EXERCISE DESCRIPTION => Find all lines with the word "agent" in the material, then copy them.

RECORDS =>
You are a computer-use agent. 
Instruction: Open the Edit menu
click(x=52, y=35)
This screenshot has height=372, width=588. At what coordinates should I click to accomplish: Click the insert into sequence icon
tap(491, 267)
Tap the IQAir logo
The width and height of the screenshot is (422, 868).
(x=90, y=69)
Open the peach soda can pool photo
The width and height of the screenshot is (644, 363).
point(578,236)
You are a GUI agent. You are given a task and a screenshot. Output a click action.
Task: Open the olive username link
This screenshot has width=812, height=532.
...
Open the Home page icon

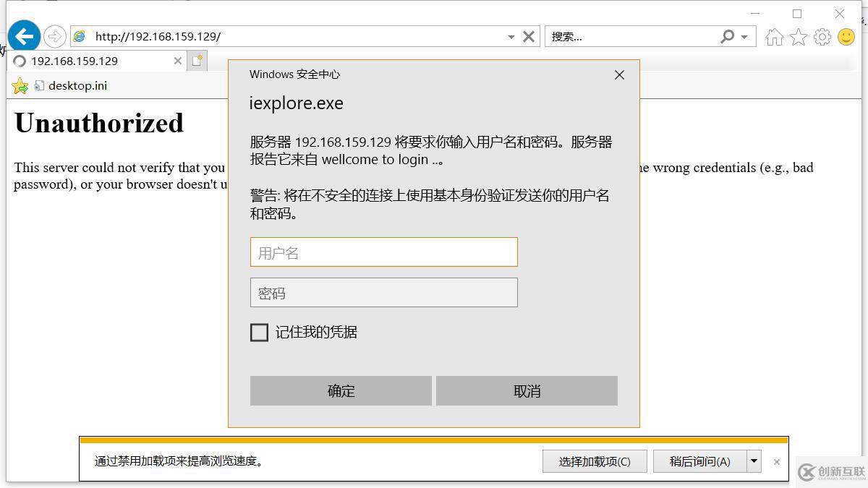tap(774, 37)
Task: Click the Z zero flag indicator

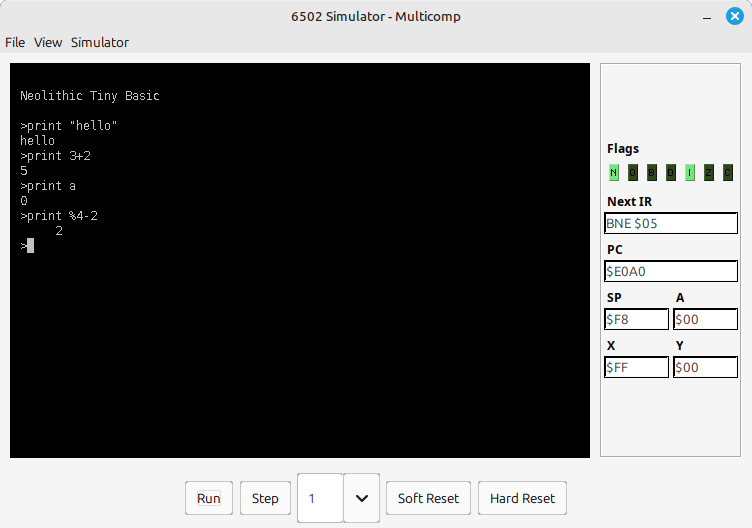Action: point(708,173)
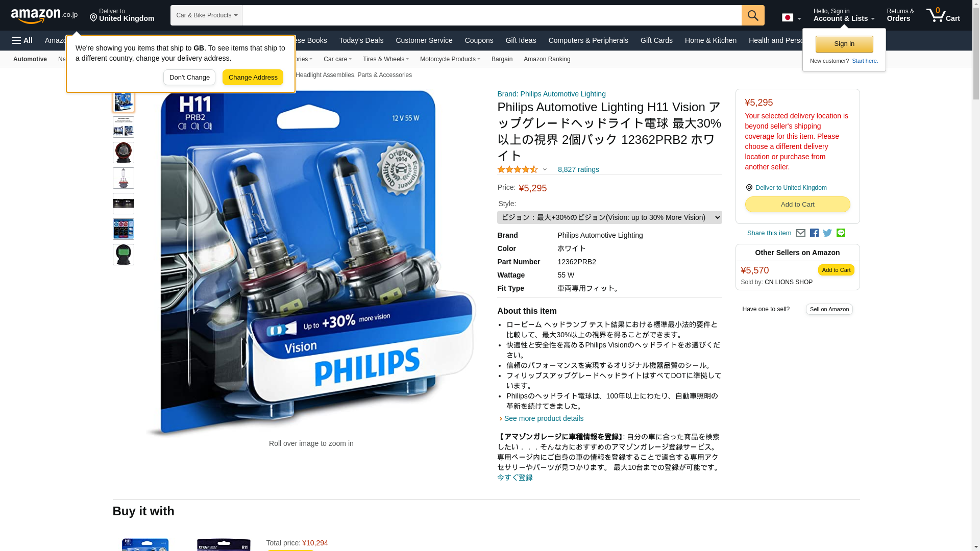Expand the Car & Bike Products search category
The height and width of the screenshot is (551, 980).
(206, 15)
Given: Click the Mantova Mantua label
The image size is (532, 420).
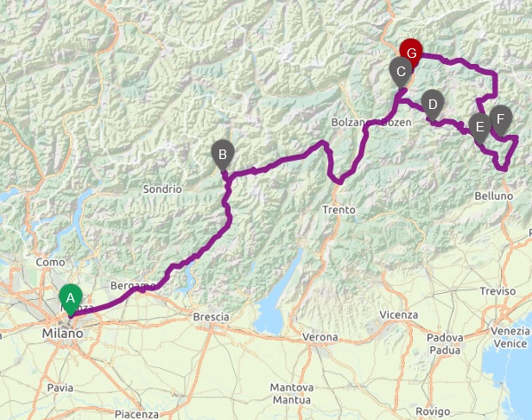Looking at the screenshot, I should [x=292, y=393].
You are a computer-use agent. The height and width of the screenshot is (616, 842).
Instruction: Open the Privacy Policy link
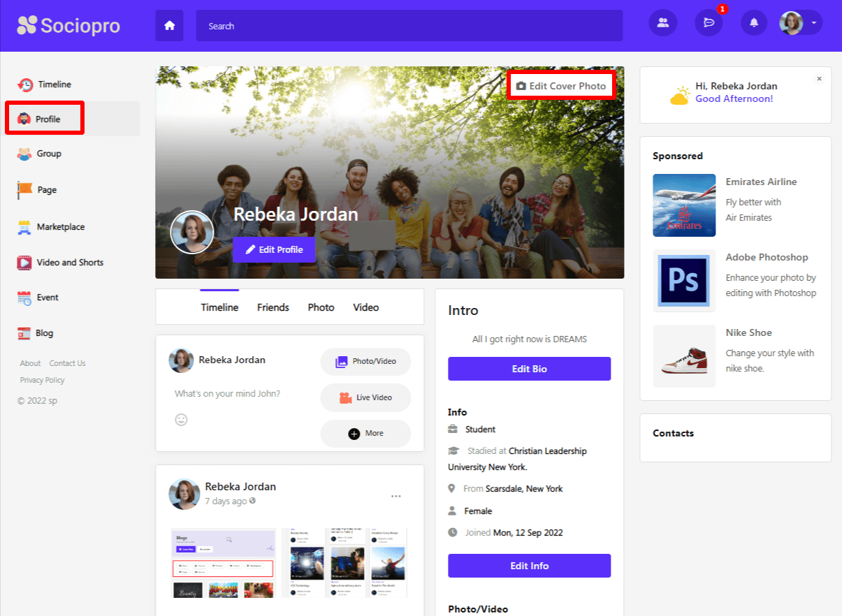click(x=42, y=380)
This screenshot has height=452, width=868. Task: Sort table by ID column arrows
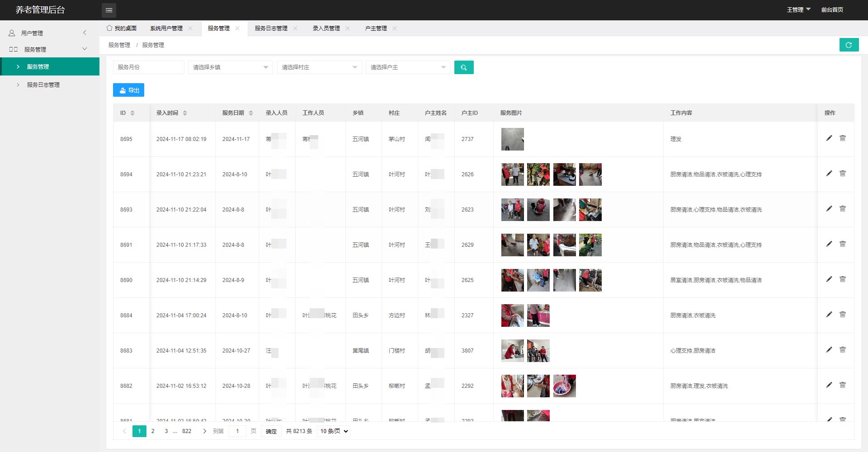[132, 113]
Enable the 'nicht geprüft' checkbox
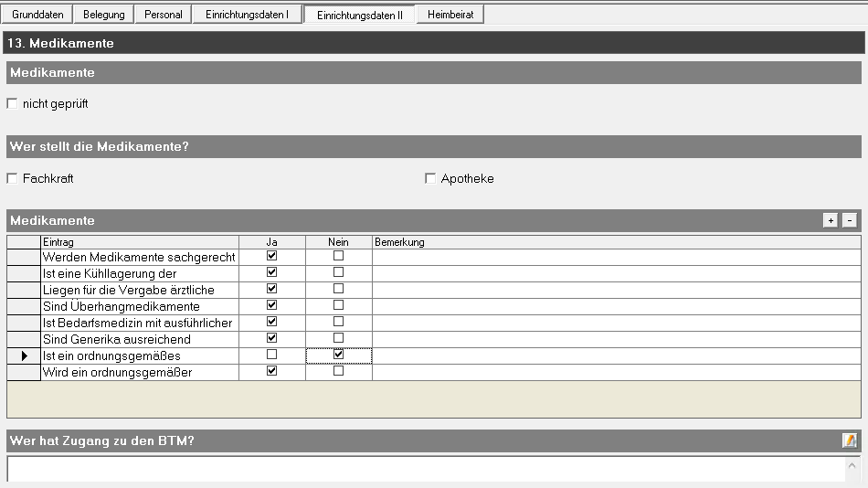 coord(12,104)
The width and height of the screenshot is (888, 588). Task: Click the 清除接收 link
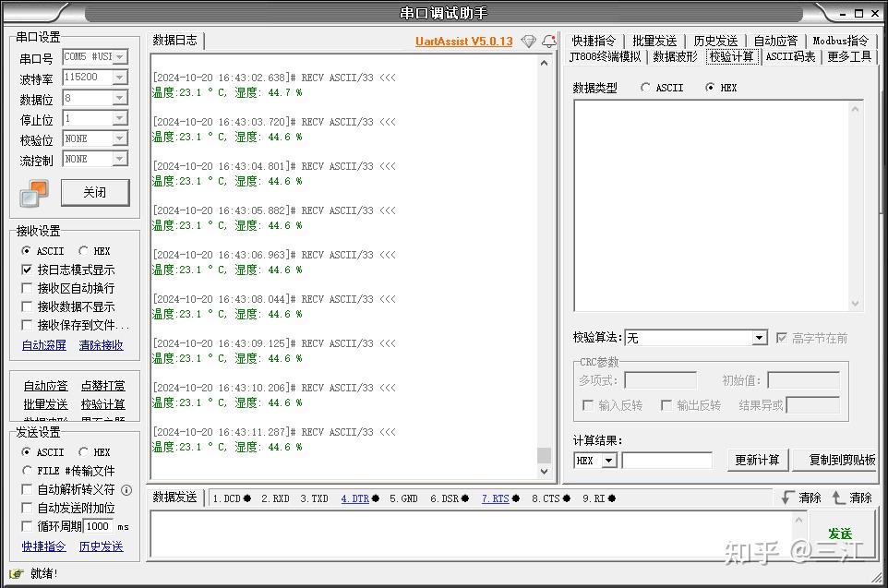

RESPONSE FOR THIS EXERCISE =>
You are a computer-use agent. 
You are a GUI agent. You are given a task and a screenshot. Output a click action.
You are a computer-use agent. The height and width of the screenshot is (616, 842).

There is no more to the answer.